Low Code Web Scraping Recipe: track Apple.com for refurbished iPhones and get push alert on specific model

There is a number of projects which allow website monitoring, but I needed a pretty custom one - I wanted to check Apple.com refurbished section for iphone 12 models and get push notification to my phone when it is there. I also wanted pretty custom alerts - not email but a real push alert to my phone. I decided to build it with awesome tools: Make.com, ScrapeNinja and ntfy - and it took me around 20 minutes to get it running! I decided to pack my experience into this tutorial.

Step #1: The Task

Let's figure out what we want to do:
Apple currently don't have any iPhones 12 but has 11 models:
https://www.apple.com/shop/refurbished/iphone

I want to get push notifications to my phone when iPhone 12 appears here.

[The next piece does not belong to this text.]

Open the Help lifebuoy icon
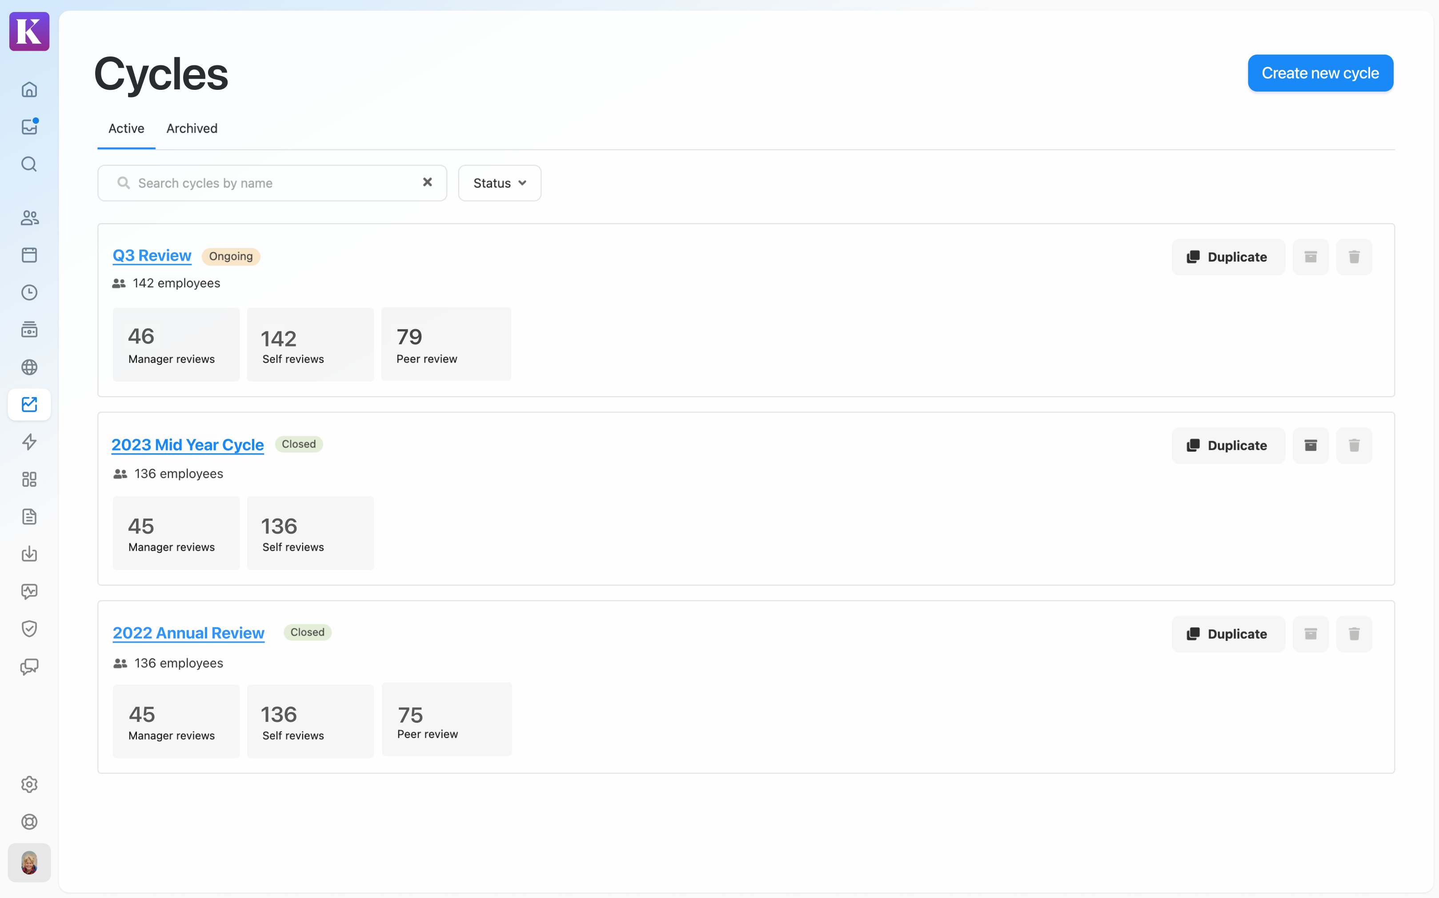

What is the formal sign that iPhone 12 appears on the webpage? There might be multiple approaches, but here is mine: I extract the list of product titles on the page, and if  in the list of products, there will appear at least one product title with "iPhone 12" in it, I want to trigger the alert logic.

Step #2: Tool Selection

Of course I could open VS Code and code everything from scratch using Node.js, as I am a seasoned software engineer. Even with my experience, this would take me, probably, from 4 to 8 hours - build good web page request (with retries), extraction logic testing, push notifications, and then I need to host it somewhere and make sure it does not go down and is working smoothly 24/7.

But I am lazy and effective, so I will use a low-code approach instead, and I will cut the development time from hours to minutes:

For web scraping heavy lifting, I will use ScrapeNinja. ScrapeNinja is a SaaS for web scraping, with a nice online tooling. I will need a free subsciption plan for ScrapeNinja.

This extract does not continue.